Working in a fast-paced, nascent start-up, we can certainly appreciate the caffeinated pleasures of a good cup of coffee (at any hour of the day or night). To be sure, we'll be using this invaluable resource as do field research and other tasks this summer and beyond. As our work progresses, we'll be looking for opportunities to responsibly integrate important local industries with ecotourism. In the coming months, we'll be checking out coffee tourism taking place in Mexico, Nicaragua and Costa Rica.

Thursday, May 7, 2009

Turtles and ecotourism

We watched, somewhat bemused, as National Geographic's Great Turtle Race came to a thrilling conclusion last week. The race map, along with the Olympic-caliber commentary, is entertaining.

The race, involving 11 leatherback turtles on their annual migration from Nova Scotia to the Caribbean, was a nice encore to the 2007 race from Costa Rica to the Galapagos, in which Stephen Colbert's namesake narrowly lost.

Turtles have come up a few times in our research on coastal ecotourism. After all, turtles, perhaps more than any other species, rely exclusively upon beach habitat for nesting. In southern Mexico last summer, we helped "launch" some newborn leatherback (the largest turtle species) and golfina turtles from a turtle nursery.

The nursery, called La Tortuga Feliz ("The Happy Turtle"), is notable because of the direct involvement of tourists and the local community in turtle stewardship. Also notable: about 100,000 turtles hatch at this site every year.

Sounds pretty touchy-feely, but in fact several turtle species are endangered and attract plenty of regulation from local governments - which often enact laws to protect the endangered turtles - along with conservation groups. Historically, turtle eggs have been a food source for local beach communities.

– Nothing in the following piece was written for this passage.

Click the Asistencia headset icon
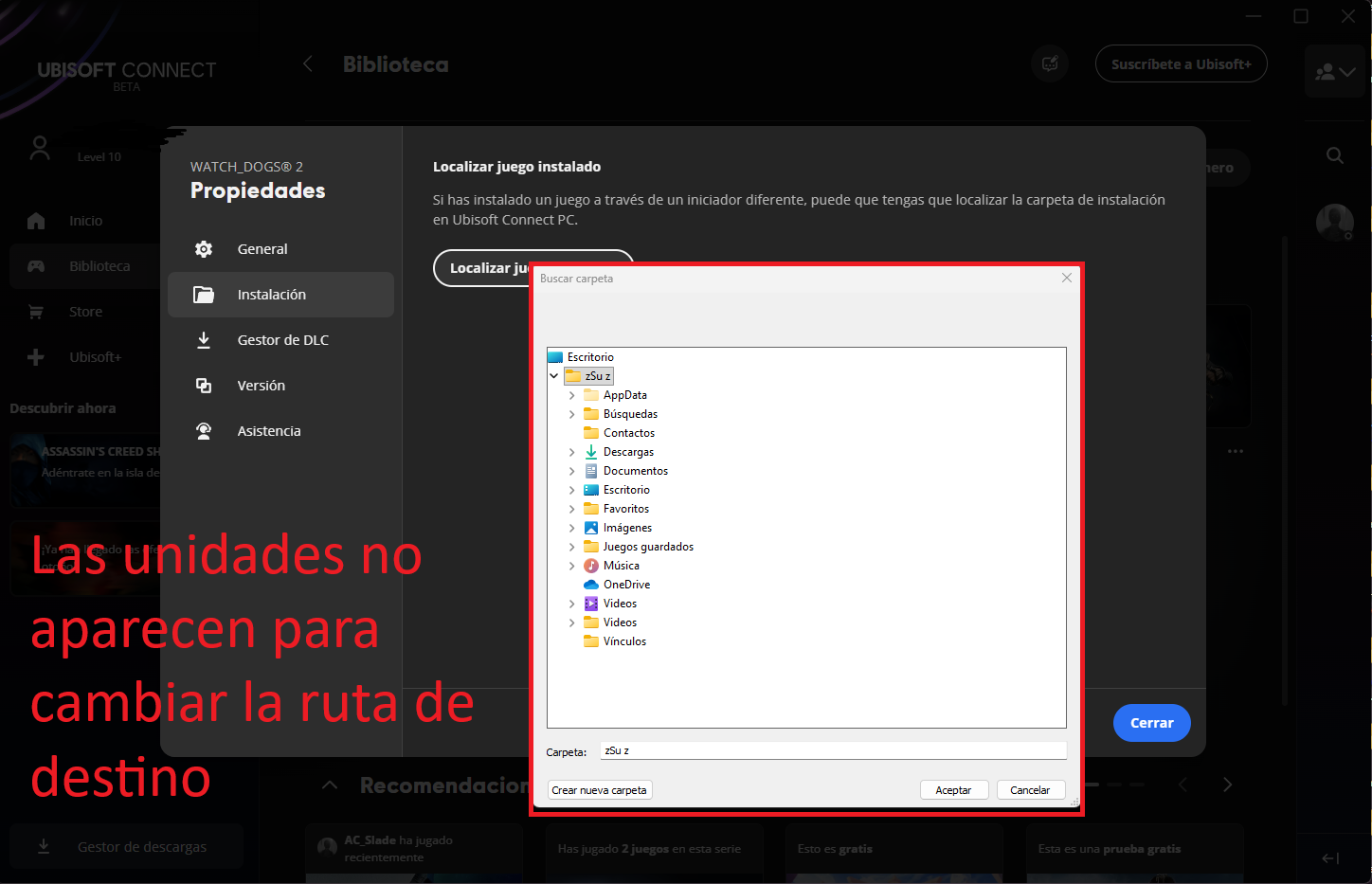1372x884 pixels. [x=204, y=431]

Ecotourism projects can do their part by establishing links between local environmental assets (like turtle nesting grounds) and increased tourism demand, an important industry in many coastal Mexican communities. Located within a new ecotourism resort, La Tortuga Feliz offers a chance for tourists to volunteer in the nursery, a valuable learning opportunity, not to mention an attractive selling point for the resort.

Hard to believe the newborn turtles will survive the currents, fishing nets and predators of the open ocean between Mexico and the Galapagos. But witnessing their lives on the edge made us appreciate the importance of protecting their beaches even more.

Wednesday, May 6, 2009

Tourism in a recession



Talk of the recession, frozen credit, and home foreclosures seems to dominate the airwaves these days. So it's natural to think that tourism, one of modern life's great indulgences, might be jettisoned quickly by consumers worried about the long-term health of the global economy, not to mention their own finances. After all, staycations can be enticing when money is tight.

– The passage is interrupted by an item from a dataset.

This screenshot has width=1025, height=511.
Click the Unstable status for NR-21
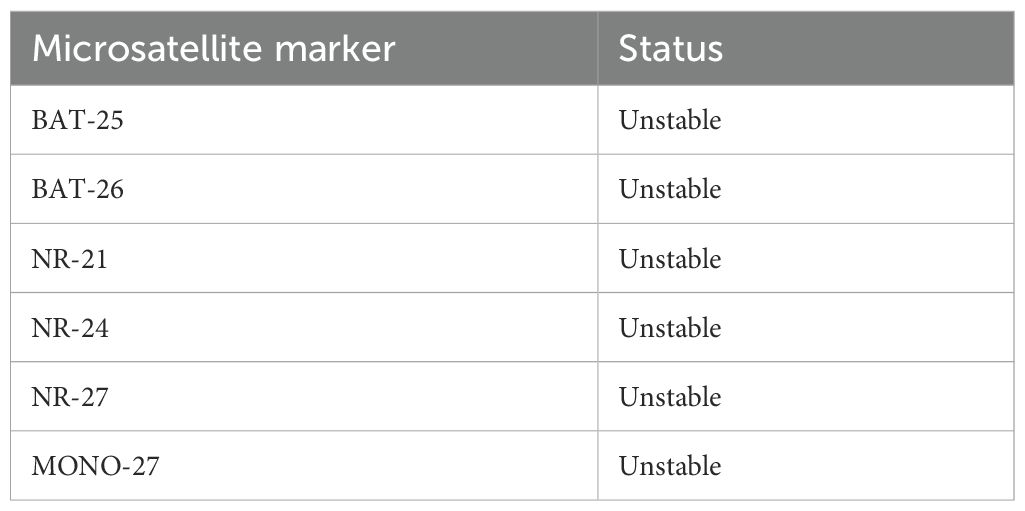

Yet many economists and decision-makers, including tourism experts at the United Nations, herald tourism as an essential part of the economic recovery. Tourism is the world's largest industry in terms of jobs, especially for young people, women and other new entrants into the job market.

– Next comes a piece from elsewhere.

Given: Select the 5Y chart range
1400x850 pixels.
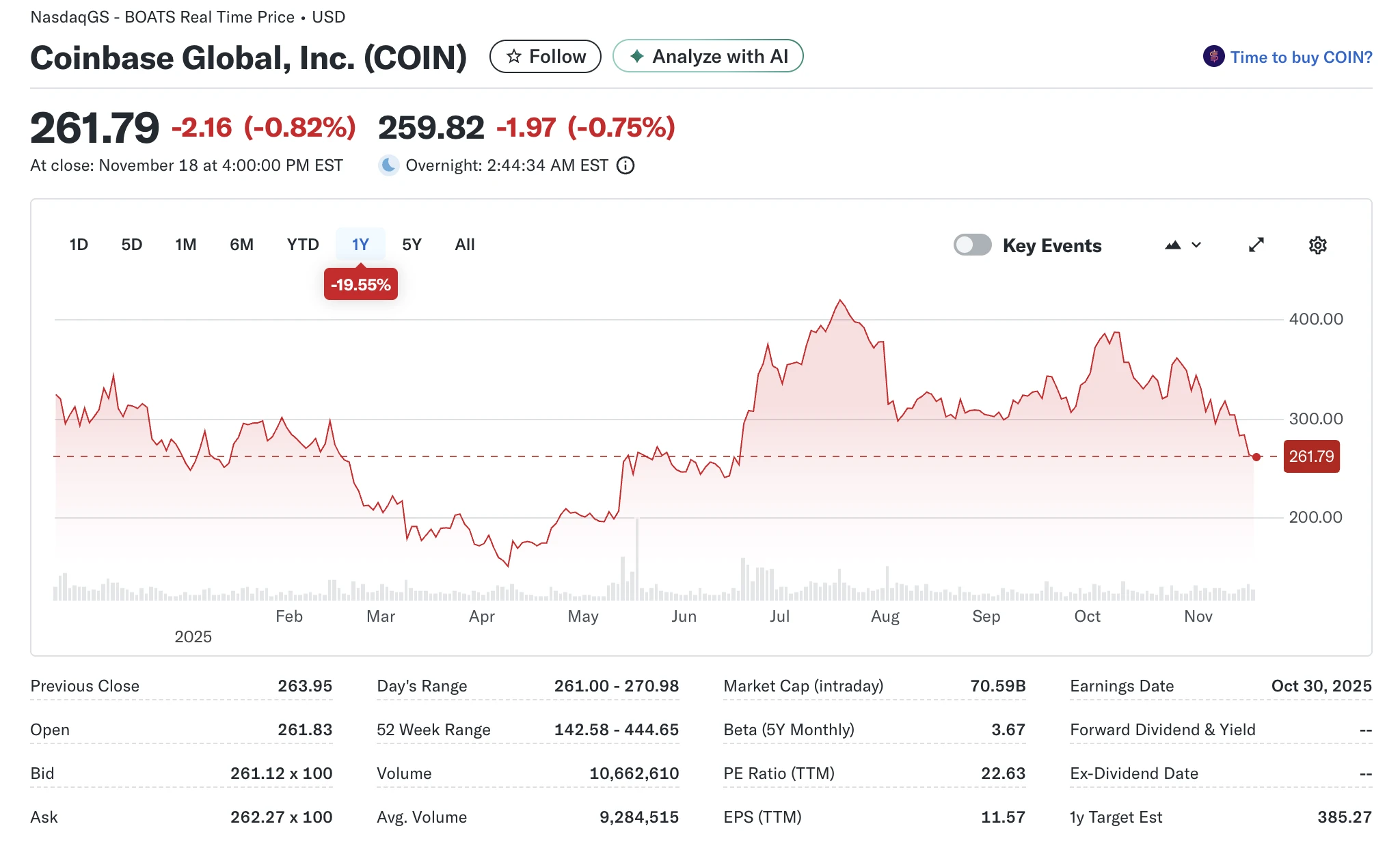Looking at the screenshot, I should click(412, 244).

And many experts are arguing for increased support of tourism, an important source of international trade, in the various stimulus packages being developed around the world. Tourism even got some consideration at the recent G20 meetings in London.

One of the biggest headlines from G20 was the rich nations' decision to provide $1.1 trillion (via the IMF) in loans and financial guarantees. This credit is intended primarily for developing countries, citing the developing world as the key to the global recovery. Since tourism is a pillar of so many Latin American countries, tourism reasonably will figure into the economic recovery.

Tourism is also linked to climate change, so the best investments in tourism must effectively deal with the potential downsides of future development. For our team, that means smart siting, design and construction decisions in resort and infrastructure development, as well as a keen eye toward the negative impacts of land use change, which is especially important in tropical countries. Not to mention that the aesthetic beauty and other natural assets are what draw tourists in the first place.